EXERCISE DETAILS: What is needed is every line from the one holding "Task: Select the Boston Uprising team name" to the last line of the data below, printed exactly and without pictures.

[Dataset entries]
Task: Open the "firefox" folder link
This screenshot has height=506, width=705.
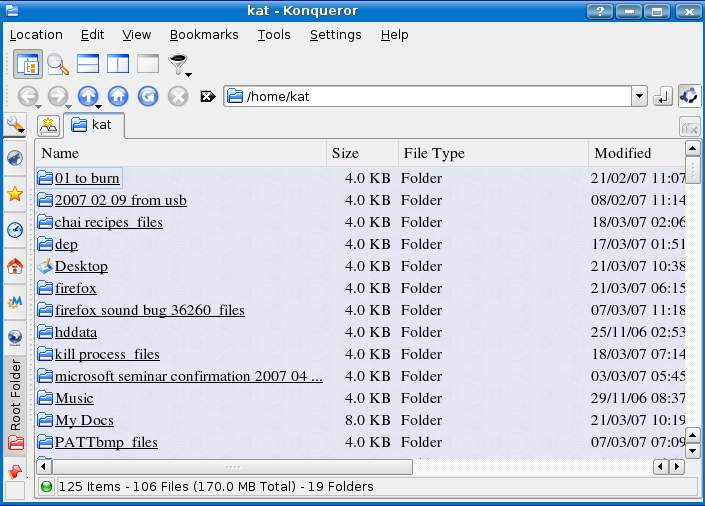Action: 76,288
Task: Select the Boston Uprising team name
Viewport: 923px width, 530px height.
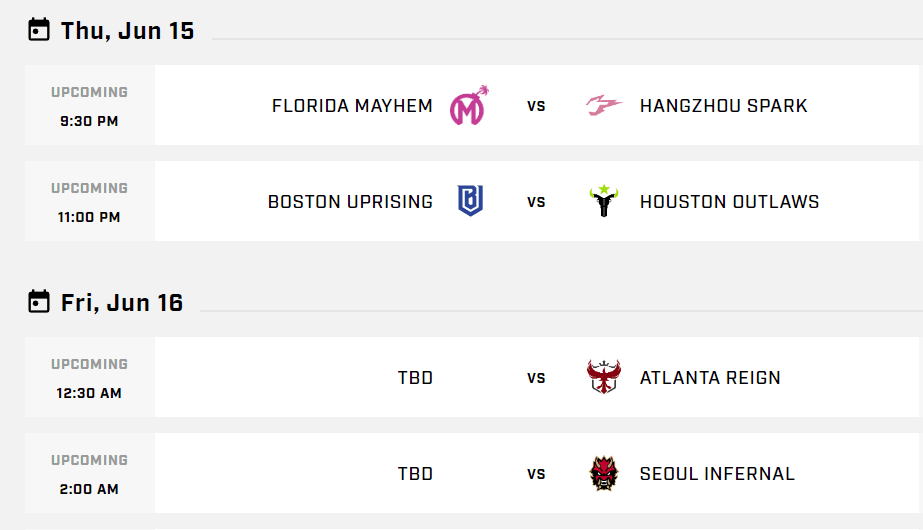Action: (x=350, y=202)
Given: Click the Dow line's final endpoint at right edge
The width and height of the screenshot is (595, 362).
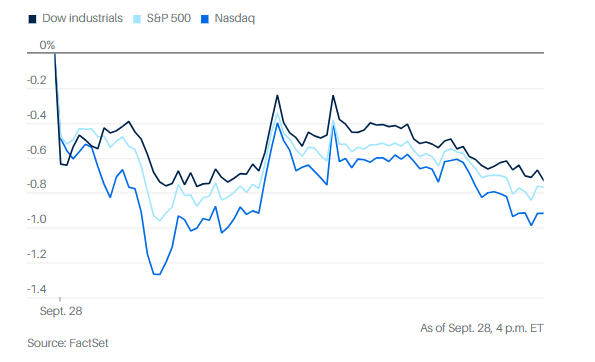Looking at the screenshot, I should 543,180.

FINISHED TASK:
Task: Select the Boston Uprising team name
Viewport: 923px width, 530px height.
Action: (x=350, y=202)
Given: Click the Dow line's final endpoint at right edge
The width and height of the screenshot is (595, 362).
Looking at the screenshot, I should 543,180.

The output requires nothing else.